WHAT YOU SHOULD DO
Below are some entries; state how many of their lines contain the word "Número", with nothing else in the reply.

Stored items from a collection:
=== Begin Enclosure ===

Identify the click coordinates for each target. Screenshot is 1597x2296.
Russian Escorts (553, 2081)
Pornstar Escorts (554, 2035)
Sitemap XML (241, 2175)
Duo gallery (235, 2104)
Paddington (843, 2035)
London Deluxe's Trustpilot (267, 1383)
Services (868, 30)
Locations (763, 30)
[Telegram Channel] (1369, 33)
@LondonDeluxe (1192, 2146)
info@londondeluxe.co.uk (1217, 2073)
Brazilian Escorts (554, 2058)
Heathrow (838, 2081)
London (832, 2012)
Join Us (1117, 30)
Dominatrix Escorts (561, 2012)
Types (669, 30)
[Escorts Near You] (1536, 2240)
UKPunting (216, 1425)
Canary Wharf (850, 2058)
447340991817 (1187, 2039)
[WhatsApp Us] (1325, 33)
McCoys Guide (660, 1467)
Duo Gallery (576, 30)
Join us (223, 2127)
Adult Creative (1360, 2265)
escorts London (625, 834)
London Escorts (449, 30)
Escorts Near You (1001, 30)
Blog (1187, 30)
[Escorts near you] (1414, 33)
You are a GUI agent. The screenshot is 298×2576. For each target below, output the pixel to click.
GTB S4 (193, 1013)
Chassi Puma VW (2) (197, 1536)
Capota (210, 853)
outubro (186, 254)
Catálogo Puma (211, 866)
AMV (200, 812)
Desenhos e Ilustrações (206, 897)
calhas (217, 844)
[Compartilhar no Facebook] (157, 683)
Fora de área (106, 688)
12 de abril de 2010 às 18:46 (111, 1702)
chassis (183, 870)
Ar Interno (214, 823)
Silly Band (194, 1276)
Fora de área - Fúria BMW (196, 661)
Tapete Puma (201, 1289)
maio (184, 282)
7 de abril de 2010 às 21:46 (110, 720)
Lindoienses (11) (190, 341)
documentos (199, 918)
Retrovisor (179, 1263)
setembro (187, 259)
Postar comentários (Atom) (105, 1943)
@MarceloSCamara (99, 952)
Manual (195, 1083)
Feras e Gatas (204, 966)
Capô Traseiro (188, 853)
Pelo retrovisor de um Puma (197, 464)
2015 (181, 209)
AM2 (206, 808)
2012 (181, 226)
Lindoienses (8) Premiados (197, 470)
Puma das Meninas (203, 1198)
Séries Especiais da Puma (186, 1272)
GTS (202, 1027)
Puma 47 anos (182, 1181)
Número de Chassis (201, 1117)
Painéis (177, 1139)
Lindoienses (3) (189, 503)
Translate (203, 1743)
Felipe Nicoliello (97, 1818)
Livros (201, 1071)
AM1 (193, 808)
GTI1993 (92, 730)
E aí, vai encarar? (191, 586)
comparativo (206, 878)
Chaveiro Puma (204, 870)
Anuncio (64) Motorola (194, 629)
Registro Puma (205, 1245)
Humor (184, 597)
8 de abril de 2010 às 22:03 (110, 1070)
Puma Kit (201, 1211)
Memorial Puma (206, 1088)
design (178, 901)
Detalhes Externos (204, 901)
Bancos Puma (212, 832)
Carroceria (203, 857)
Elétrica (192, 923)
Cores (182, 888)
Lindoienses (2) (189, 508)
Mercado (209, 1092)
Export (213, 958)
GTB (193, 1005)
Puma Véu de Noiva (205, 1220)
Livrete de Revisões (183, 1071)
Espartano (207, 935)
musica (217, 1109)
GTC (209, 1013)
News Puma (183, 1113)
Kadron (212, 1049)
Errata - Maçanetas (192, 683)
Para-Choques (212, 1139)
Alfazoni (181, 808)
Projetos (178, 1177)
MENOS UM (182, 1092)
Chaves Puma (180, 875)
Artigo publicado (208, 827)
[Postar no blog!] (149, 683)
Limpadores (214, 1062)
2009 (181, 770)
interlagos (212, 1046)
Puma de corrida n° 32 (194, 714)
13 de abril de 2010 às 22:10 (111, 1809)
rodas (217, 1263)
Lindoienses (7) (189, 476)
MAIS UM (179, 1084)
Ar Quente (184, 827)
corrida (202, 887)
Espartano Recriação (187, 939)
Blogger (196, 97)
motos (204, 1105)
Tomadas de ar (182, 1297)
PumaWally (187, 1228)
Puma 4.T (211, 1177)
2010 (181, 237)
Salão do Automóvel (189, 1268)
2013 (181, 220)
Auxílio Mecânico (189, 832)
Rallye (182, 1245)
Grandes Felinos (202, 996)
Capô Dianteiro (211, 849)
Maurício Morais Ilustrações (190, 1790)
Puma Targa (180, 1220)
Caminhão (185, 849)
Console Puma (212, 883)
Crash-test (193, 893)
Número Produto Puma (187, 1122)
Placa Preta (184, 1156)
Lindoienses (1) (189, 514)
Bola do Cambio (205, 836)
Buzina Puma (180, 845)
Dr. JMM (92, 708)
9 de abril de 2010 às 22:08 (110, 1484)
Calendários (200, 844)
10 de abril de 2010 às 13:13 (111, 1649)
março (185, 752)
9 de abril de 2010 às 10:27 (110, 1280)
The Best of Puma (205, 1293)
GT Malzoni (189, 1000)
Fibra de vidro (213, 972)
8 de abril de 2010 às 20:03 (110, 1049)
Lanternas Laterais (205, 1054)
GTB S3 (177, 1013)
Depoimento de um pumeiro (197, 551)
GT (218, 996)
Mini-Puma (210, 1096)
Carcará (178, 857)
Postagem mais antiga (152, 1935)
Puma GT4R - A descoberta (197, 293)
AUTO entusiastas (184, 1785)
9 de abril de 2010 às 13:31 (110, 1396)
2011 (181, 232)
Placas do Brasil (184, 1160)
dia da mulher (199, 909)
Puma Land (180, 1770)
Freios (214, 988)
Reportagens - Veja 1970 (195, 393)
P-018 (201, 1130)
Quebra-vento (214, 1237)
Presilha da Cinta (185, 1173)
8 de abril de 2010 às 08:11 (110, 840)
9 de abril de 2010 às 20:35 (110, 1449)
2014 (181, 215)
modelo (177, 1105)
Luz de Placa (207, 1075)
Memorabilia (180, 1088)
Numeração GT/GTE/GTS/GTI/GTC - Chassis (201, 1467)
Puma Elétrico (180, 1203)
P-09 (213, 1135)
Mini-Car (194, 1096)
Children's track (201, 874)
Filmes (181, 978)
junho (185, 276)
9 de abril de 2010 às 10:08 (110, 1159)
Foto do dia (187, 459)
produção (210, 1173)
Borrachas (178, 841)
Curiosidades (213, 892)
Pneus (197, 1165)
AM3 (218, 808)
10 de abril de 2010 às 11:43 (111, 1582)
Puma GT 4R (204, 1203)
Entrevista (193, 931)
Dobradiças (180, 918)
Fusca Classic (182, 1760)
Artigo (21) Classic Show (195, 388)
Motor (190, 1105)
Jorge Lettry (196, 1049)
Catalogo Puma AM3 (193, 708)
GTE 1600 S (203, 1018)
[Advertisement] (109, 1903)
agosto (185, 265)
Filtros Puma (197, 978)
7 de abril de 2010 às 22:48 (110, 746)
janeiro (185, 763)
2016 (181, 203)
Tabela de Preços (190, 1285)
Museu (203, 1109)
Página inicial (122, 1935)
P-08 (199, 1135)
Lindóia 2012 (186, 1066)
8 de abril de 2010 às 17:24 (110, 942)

=== End Enclosure ===

TASK OUTPUT
2